Aims: To correlate the prevalence of respiratory tract symptoms and diseases with dust and fibre exposure in the soft tissue industry in Germany.
Methods: Ambient monitoring was performed for inhalable, respirable dust and fibres in seven soft tissue producing factories. In 441 workers (72 controls, 90 moderate, 279 high exposure) a standardised questionnaire on respiratory symptoms, diseases, occupational history, and smoking habits was used. Crude differences in the prevalence of respiratory symptoms and diseases were assessed. Logistic regression analysis was used to determine the relation between the respiratory symptoms/diseases and the cumulative dust and fibre exposure, respectively, while adjusting for age, gender, smoking habits, and factory.
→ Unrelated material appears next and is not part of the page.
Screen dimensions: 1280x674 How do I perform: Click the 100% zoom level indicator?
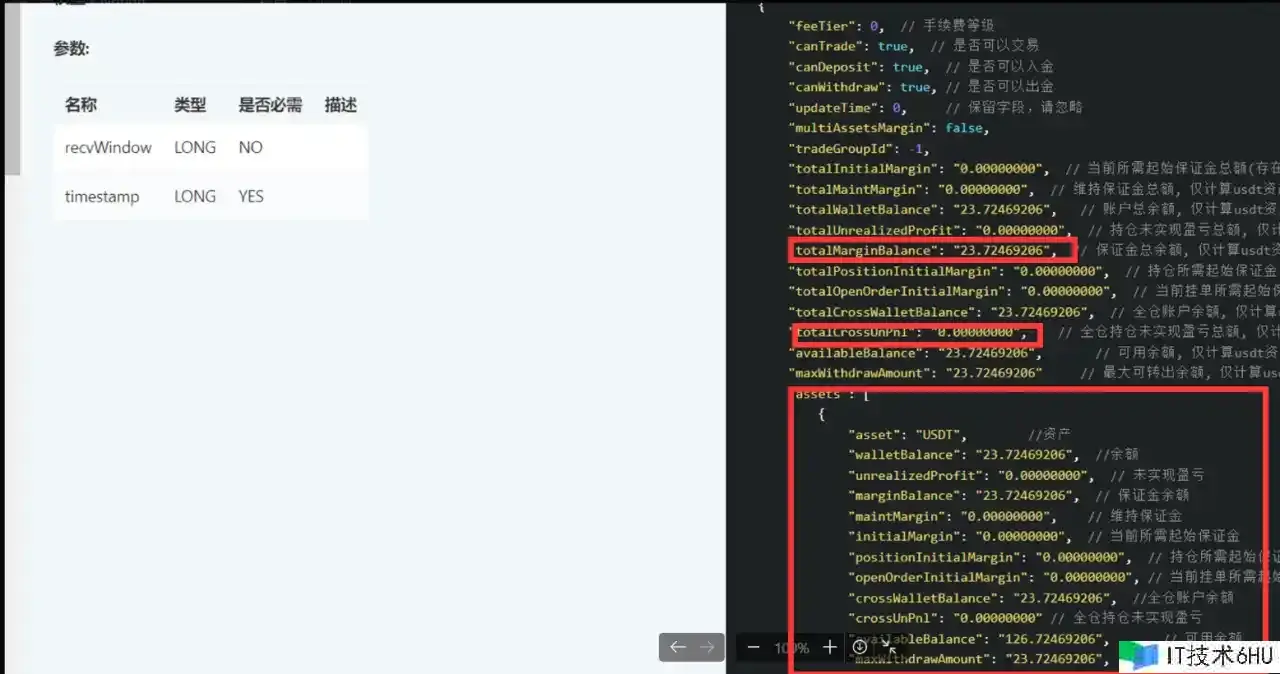(791, 648)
The effects of exposure intensity and duration were differentiated by categorising dust/fibre concentrations and years of exposure separately and setting up logistic regression models.
Results: The mean concentrations for inhalable, respirable, and fibrous dusts were 10.3 mg/m3, 0.22 mg/m3, and 415 000 fibres/m3. Adjusted odds ratios (OR) with relation to cumulative dust exposure intensity were significantly raised for blocked nose (18.2), mucosal irritation (6.5), dry nose (8.9), cough (3.5), phlegm (7.5), exercise induced dyspnoea (2.6), hoarseness (11.3), and sneezing attacks (7.9) (ORs for highest exposure categories). Cumulative dust or fibre exposure had no significant effects on the prevalence of respiratory diseases. For all symptoms with significantly raised ORs, combined effects of intensity and duration of exposure were found.
Conclusions: Because of the high prevalence of respiratory symptoms a reduction of dust exposures is recommended. Chronic exposure effects could not be found in this study, however, a healthy worker effect has to be considered.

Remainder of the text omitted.